Fin d’un exile et réconciliation
L’année 1417 marque le grand retour des Colonna à Rome, et la fin de la guerre des deux papes. Martin V, né Odonne Colonna, met officiellement un terme à la crise politico-religieuse qui a meurtri la chrétienté occidentale pendant un siècle et permet aux Colonna de récupérer de leurs biens et domaines familiaux, dont ils avaient été en partie dépouillé par les Orsini. Toutefois, sa mort relance les hostilités entre Orsini et Colonna, qui se voient à nouveau dépossédés d’un bon nombre de leurs propriétés par Sixte IV, qui n’est autre qu’un allié des « Ours de Rome ».

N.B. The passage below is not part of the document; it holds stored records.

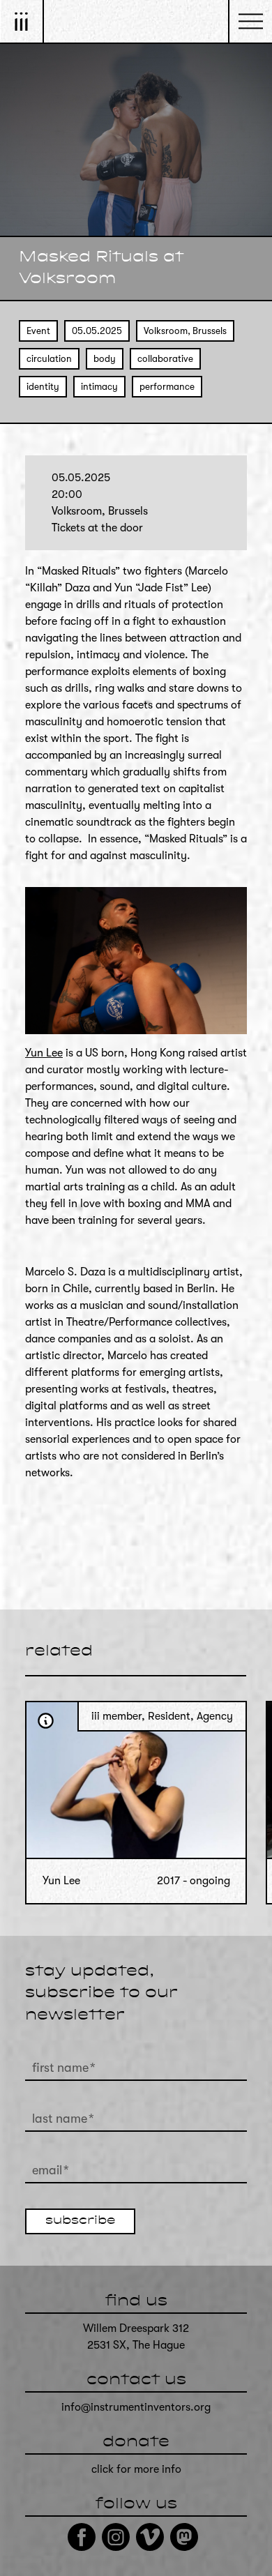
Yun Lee (44, 1053)
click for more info (136, 2469)
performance (167, 386)
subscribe (80, 2221)
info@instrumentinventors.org (136, 2407)
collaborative (165, 359)
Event (38, 331)
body (104, 359)
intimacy (99, 386)
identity (43, 386)
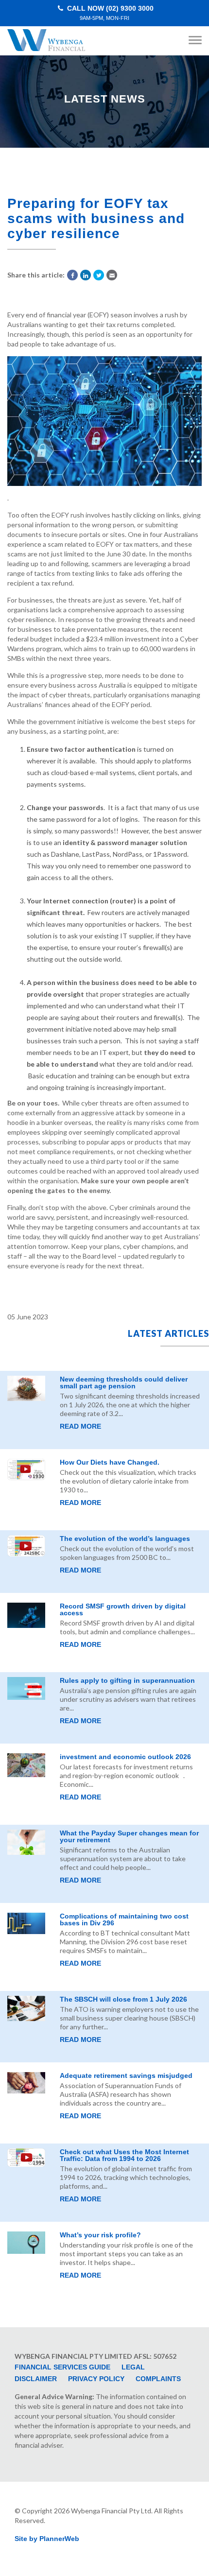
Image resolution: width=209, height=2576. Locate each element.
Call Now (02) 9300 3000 (109, 12)
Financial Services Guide (62, 2367)
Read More (80, 1426)
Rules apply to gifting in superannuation (127, 1680)
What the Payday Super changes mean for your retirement (129, 1836)
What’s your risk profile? (100, 2235)
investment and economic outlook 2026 (125, 1757)
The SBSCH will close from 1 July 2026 (123, 1999)
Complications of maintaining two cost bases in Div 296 (124, 1919)
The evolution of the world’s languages (125, 1538)
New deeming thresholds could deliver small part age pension (124, 1382)
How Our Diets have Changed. (109, 1462)
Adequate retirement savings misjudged (126, 2075)
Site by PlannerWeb (47, 2538)
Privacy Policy (96, 2379)
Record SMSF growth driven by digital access (123, 1609)
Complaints (158, 2379)
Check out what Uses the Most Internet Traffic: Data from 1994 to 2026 (124, 2155)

Le conflit Colonna/Orsini ne prend fin qu’en 1511, sous le pontificat de Jules II, et ce après deux siècles de guerre d’influence. Une « Pax Romana » est alors convenue entre Fabrizio I Colonna et Giulio Orsini, après une cérémonie de pardon mutuel, la promesse de ne plus guerroyer, le tout conclut par un baiser symbolique devant l’autel, en présence du souverain pontife.


Les héros de la bataille de Lépante s’assagissent
Après la défaite des Ottomans contre les Chrétiens, dont la flotte papale est dirigée par l’illustre Marcantonio Colonna II, le clan romain se fait plus discret sur la scène politico-religieuse et embrasse une carrière de mécène et de diplomate. Ainsi, Costanza, fille de Marcantonio Colonna et de Felice Orsini prend le Caravage sous son aile, tandis qu’il connaît un succès fulgurant.


Proches des cours royales espagnoles et françaises pendant tout le grand XVIIème siècle, les Colonna font peau neuve, et notamment auprès du Saint-Siège, afin de faire oublier leur passé tumultueux. À partir du XIXème siècle, la famille Colonna se range et participe à la construction du Royaume d’Italie sous la Maison de Savoie. Ils mettent de côté leurs intrigues machiavéliques et embrassent ce siècle de renouveau économique, politique et social.


Pendant la deuxième Guerre Mondiale, Ascanio, fils de Fabrizio Colonna et d’Olimpia Doria Pamphilj devient ambassadeur d’Italie à Washington. Il est d’ailleurs celui qui livre au Président Roosevelt la déclaration de guerre de l’Italie, avant de démissionner le jour même.

L’héritage Colonna aujourd’hui
Si les fascinantes collections d’art de la famille Colonna sont parvenues jusqu’à nous aujourd’hui, c’est en grande partie grâce à la libanaise de naissance, Isabelle Hélène Sursock, qui en 1909 épousa de Marcantonio VII Colonna. Véritable reine des mondaines romaines, cette femme tenace et intelligente défendit contre vents et marrées, l’héritage culturel des Colonna, y compris pendant les deux guerres mondiales. Imitant le dévouement et l’engagement de son époux auprès Saint-Siège, elle en deviendra même citoyenne.

À l’image des Torlonia et des Barberini, les Colonna n’ont pas disparu dans les méandres de l’histoire. Ils existent toujours au travers de deux lignées. D’une part, les « Colonna di Paliano » incarnés par le Prince Marcantonio Colonna et ses héritiers : don Giovanni Andrea Colonna di Paliano, don Prospero Colonna di Paliano, prince d’Avella et don Filippo Colonna di Paliano. Les “Colonna di Stigliano quant à eux, sont représentés par don Prospero Colonna di Stigliano, prince de Stigliano et son neveu don Stefano Colonna di Stigliano.